> **Brief**: Which lines of the data hold the word "Switch"? Copy all of them.

The data section start

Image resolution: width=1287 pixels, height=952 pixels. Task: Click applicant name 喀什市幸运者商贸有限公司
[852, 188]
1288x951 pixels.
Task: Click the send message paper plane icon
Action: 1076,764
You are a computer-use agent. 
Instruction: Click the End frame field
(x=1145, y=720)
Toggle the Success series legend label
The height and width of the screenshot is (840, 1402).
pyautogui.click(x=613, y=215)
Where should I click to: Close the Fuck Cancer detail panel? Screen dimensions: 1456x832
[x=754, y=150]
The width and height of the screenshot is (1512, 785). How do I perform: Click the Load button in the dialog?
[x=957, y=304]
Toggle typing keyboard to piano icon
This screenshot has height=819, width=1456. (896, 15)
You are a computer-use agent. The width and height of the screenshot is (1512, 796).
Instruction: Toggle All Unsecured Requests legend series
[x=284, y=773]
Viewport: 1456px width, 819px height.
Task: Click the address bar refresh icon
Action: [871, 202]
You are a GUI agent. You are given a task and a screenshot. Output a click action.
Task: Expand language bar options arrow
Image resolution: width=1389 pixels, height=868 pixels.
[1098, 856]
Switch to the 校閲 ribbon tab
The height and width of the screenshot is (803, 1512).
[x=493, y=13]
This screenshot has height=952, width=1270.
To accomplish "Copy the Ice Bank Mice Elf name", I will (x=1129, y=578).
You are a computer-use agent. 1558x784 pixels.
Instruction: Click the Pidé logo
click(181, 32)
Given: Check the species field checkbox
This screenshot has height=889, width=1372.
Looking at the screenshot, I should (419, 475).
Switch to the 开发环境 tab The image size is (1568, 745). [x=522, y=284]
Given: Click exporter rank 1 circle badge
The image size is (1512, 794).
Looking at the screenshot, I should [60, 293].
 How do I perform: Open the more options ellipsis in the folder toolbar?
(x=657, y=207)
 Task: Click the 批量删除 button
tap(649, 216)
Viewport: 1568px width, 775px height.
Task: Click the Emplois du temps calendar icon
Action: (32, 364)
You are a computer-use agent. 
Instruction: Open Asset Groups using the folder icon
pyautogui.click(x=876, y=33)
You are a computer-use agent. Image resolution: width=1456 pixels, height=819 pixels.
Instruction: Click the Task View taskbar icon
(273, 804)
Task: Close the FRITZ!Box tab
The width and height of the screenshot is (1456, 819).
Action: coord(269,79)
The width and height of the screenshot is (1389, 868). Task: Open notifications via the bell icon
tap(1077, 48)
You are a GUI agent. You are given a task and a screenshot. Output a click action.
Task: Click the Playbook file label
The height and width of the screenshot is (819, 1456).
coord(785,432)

The data section end

> **Task answer**:
Switch to the 校閲 ribbon tab
Switch to the 开发环境 tab The image size is (1568, 745). [x=522, y=284]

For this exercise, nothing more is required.